ACTIVITY: Lines below that include "beside" are the answer; copy each one.

[Dataset entries]
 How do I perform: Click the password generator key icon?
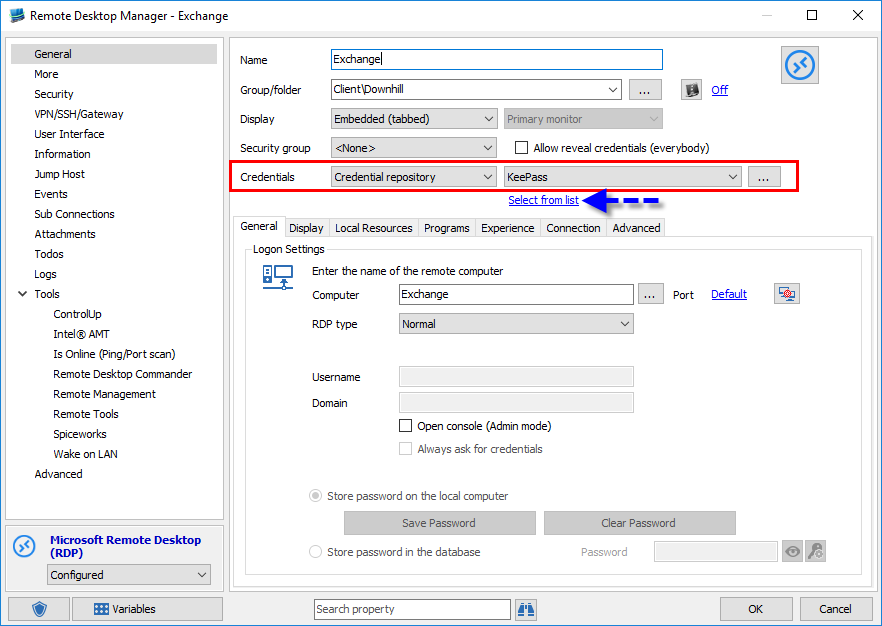[815, 551]
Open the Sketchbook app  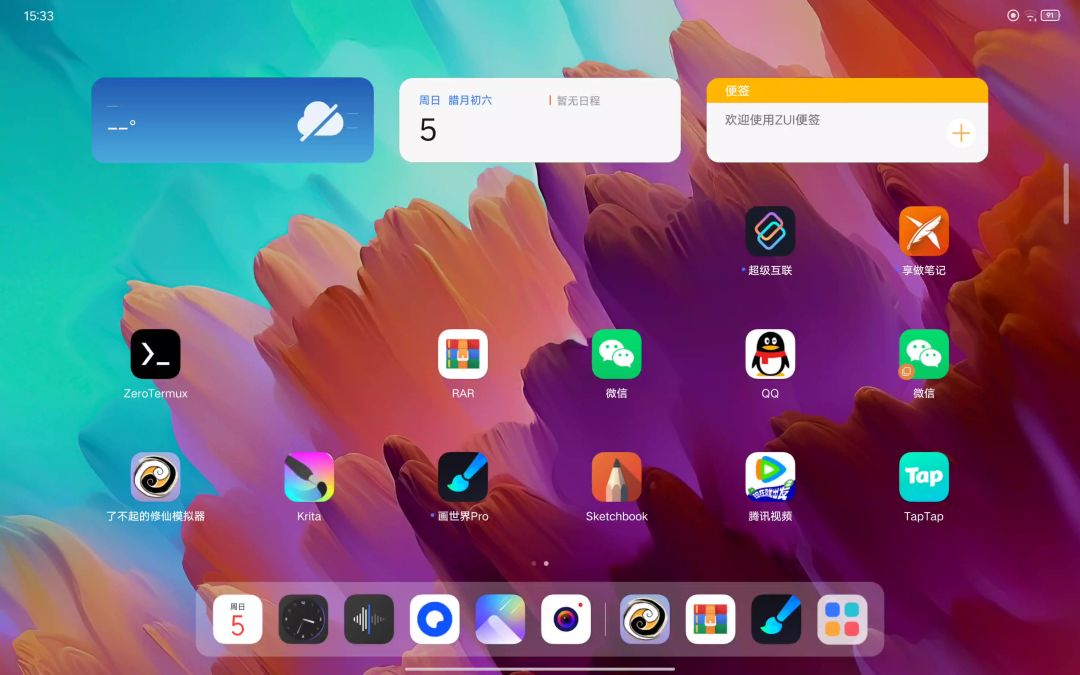[x=616, y=478]
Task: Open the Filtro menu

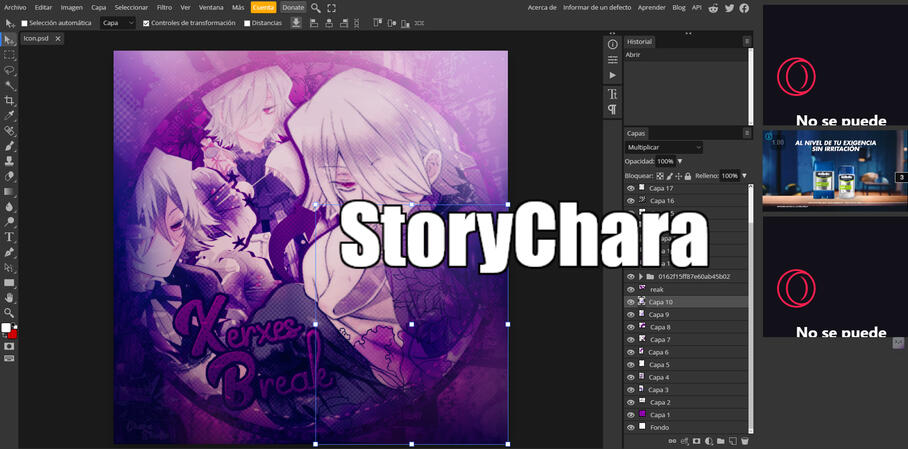Action: (164, 7)
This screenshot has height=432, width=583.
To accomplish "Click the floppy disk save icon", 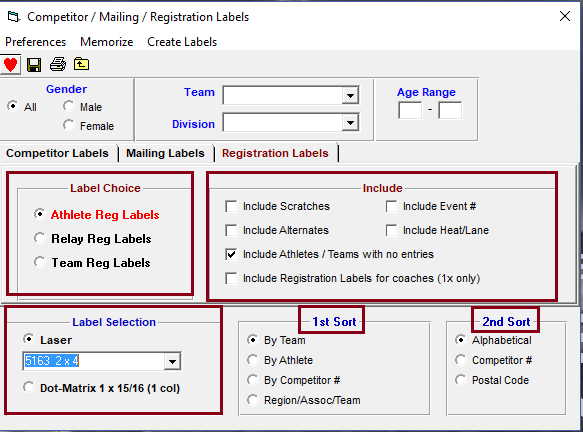I will (34, 65).
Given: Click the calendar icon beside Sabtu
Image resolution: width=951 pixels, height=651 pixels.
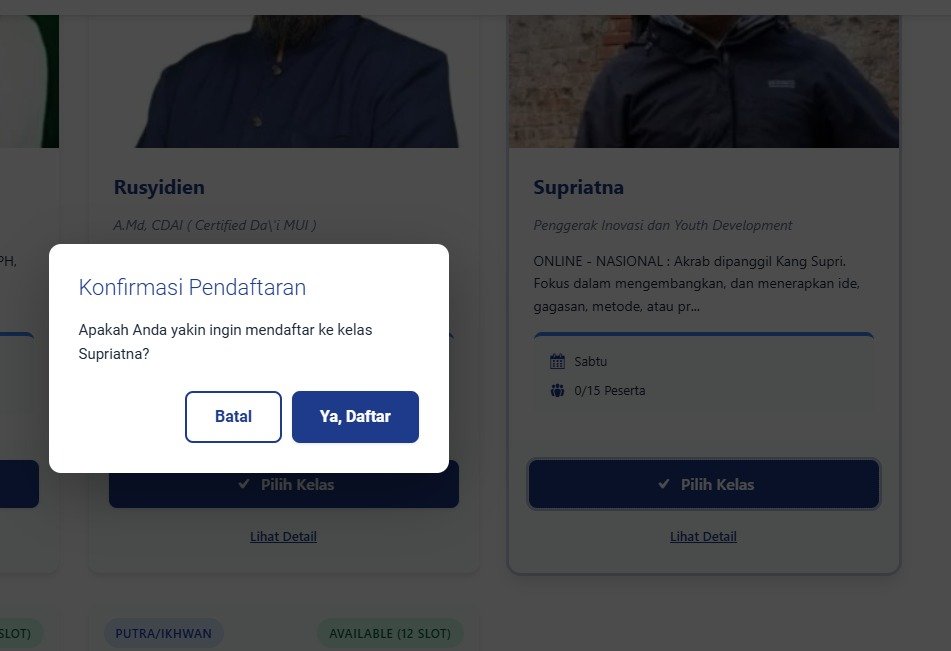Looking at the screenshot, I should [x=557, y=361].
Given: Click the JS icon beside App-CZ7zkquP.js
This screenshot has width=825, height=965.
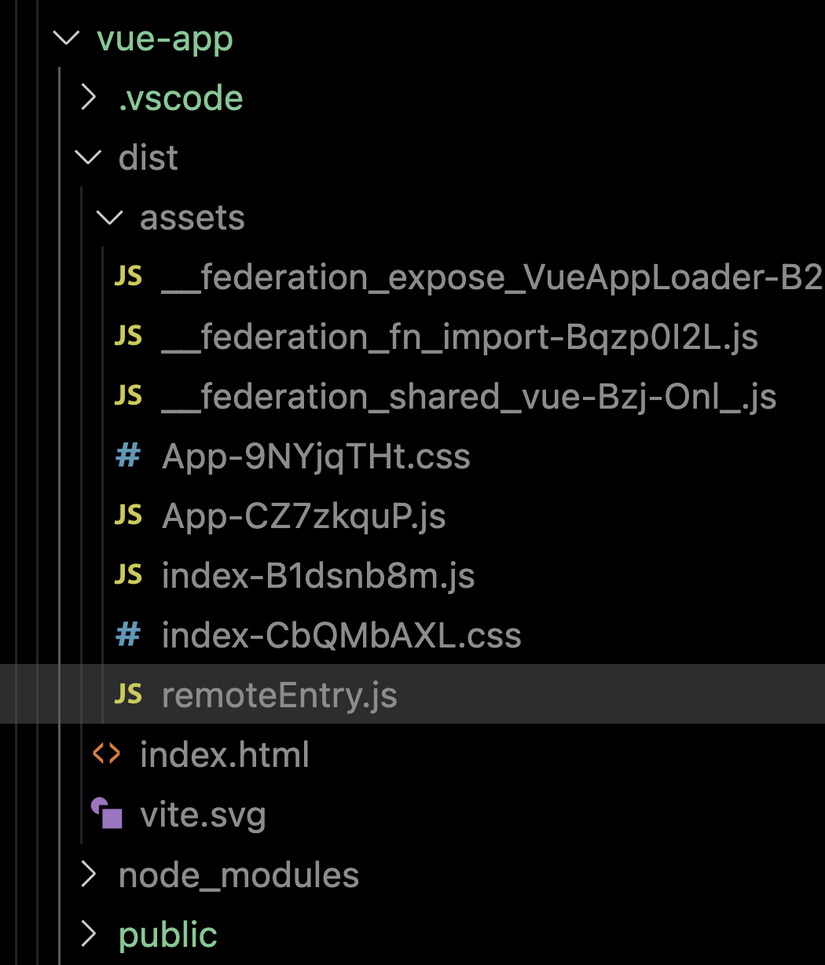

COMPLETED EXERCISE:
Given: Click the calendar icon beside Sabtu
Given: Click the JS icon beside App-CZ7zkquP.js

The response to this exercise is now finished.